大口を開けて欠伸をすると、そこにメロンパンをぶっ込まれた。
危うく、おえ、と吐き出しそうになったのを必死に堪えて咀嚼する。
いつもよりふんだんに口内に満たされたパンを頬袋に寄せてグリムジョーをちらりと見た。
視線ががっつりぶつかる。
普段あまり目を合わさないこの男がどうして今日に限ってこんな風に見つめてくるのか理由が思い付かない。
最近はノイトラやテスラの話題も出していないし、テーブルの上にはグリムジョーが好物だと言っていたお菓子がまだ大量に山積みにされているし、怒られる要因を模索するも、とんと検討がつかない。

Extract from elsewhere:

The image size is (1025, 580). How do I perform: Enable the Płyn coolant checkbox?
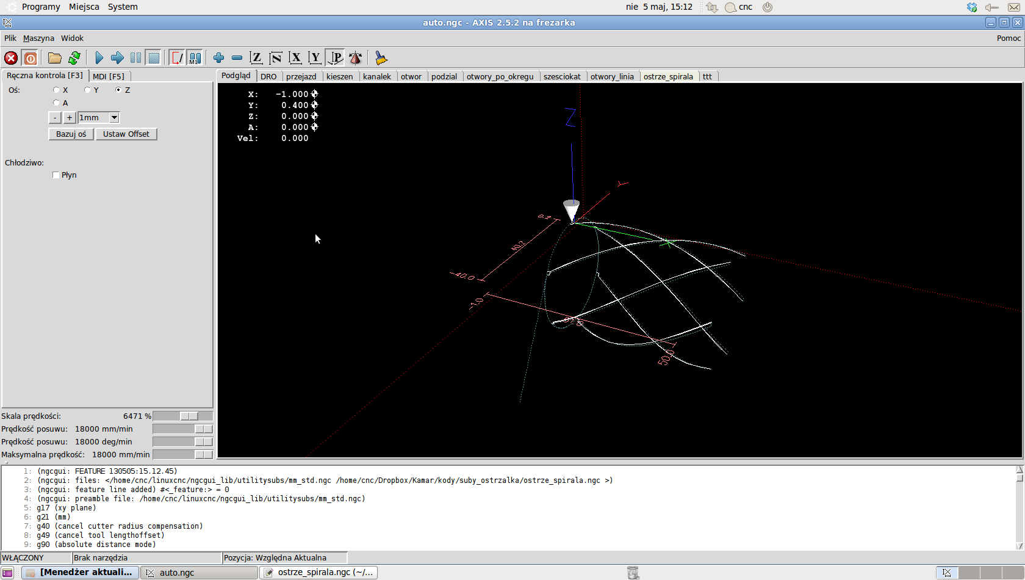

どちらも目を逸らすことなく、しばしその状況が続いた。
ソファに座るグリムジョーと、ソファを背もたれにして床に座る私との微妙な高低差がさらにグリムジョーの威圧感を助長する。
結局、気圧されて私から問う羽目になった。
「何でしょうか」
「ケーキ、好きか」
まるで噛み合わない返答に困りながらも、頷く。
先の一口がまだ飲み込めない。
「肉は」
「好きだよ」
「魚となら、どっちだ」
「んー、お肉かな」
「パンと米なら」
「パン」
手に持っているメロンパンを掲げて見せた。
「和と洋ならどっちだ」
「和と洋? 食べるなら…んー、どっちも? 部屋の話なら洋室に慣れたかなと」
グリムジョーはたいして興味もなさそうに「へえ」と答えた。
唐突な質問の嵐に疑問を持ちながら首を傾げる。
あれか?
恋人をよく知ろう的なあれか?
しかしこの唯我独尊男が今更どんな風が吹いてもそんなことは考えない気がする。
互いの誕生日でもないしクリスマスやバレンタイン等のいわゆるイベント毎は面倒くさがりの性格が一致してかあまりやらない主義であるから関係がない。

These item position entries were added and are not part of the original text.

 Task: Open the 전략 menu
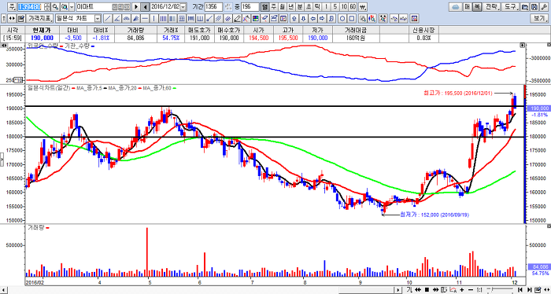pos(491,7)
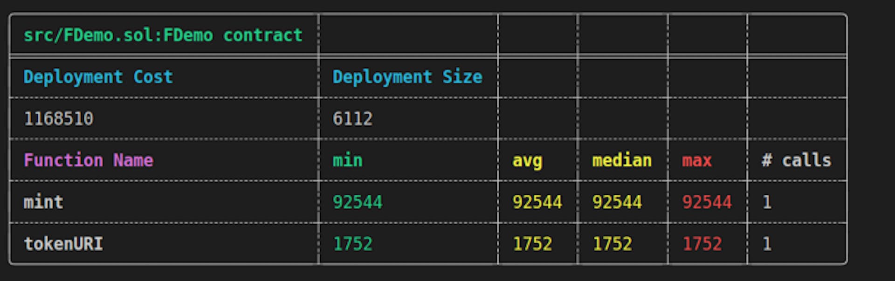Click the median column header
The height and width of the screenshot is (281, 895).
(621, 160)
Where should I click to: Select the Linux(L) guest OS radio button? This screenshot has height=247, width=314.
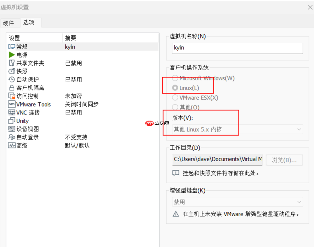[x=175, y=88]
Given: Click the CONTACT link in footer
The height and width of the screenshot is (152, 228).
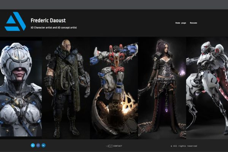Looking at the screenshot, I should pos(117,146).
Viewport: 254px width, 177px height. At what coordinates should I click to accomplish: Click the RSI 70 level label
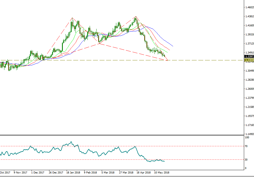(247, 146)
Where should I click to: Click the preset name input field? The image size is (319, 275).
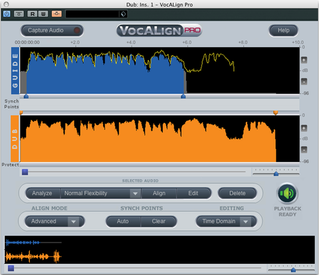92,14
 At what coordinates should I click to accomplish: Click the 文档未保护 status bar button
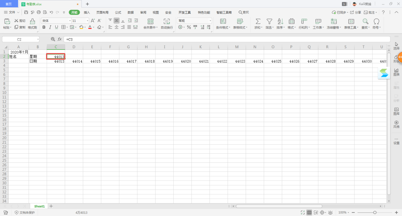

彼に対する影響力があるとすればオレンジ頭のあいつくらいのものだけれど会ったという話も最近は聞かない。
どうも腑に落ちない。
ようやく一口を胃に送り込んだ。
相も変わらず熱烈な視線を受け続けながら、とうとう私が折れて前を見据えることにした。
もう一口頬張る。
考えてみてもわからないのでもういいか。
と諦めようとしたとき、がり、と異物が歯に当たった。
ん?
パンまみれになった異物を口内から引っこ抜くと、そこには何の飾り気もない銀色の環っか。
照明の明かりを反射してきらびやかに輝いている。
そして内側には今日の日付が入っていた。
グリムジョーを振り仰ぐと、同じ環っかが嵌められた左手の薬指をわざわざ見せ付けてくる。
わなわなと口が震えた。
「結婚、しませんか」
僅かながらに頬を染めながら言ってのけたグリムジョーの超貴重映像と衝撃的な一言に頭が完全に思考を止めてしまう。

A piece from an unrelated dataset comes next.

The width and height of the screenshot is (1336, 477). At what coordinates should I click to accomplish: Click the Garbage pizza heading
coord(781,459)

慌てて服の裾できゅっきゅっと指輪を拭いて自分の左手薬指に嵌めた。
もちろん破面の私達に婚姻の制度なんてないし、うわべだけのものかもしれないけれどあのグリムジョーがそう言ってくれただけで良かった。
それだけで良かった。
結婚式場を脅迫して予約しただのあとは料理を決めるだけだだのとたくさんの情報が入ってくるのだけど頭は既にパンクしている。
「クッサいやりかた…!」
「他に言い方ねえのか」
残ったメロンパンを片手にグリムジョーに抱き付けばしっかりと私を受け止めてくれるその逞しい腕。
頭を撫でてくれるその指に同じ輝きがあるのが堪らなく嬉しかった。
うわべだけでもいい。
それでもいい。
グリムジョーは本当に優しく嬉しそうに笑ってくれた。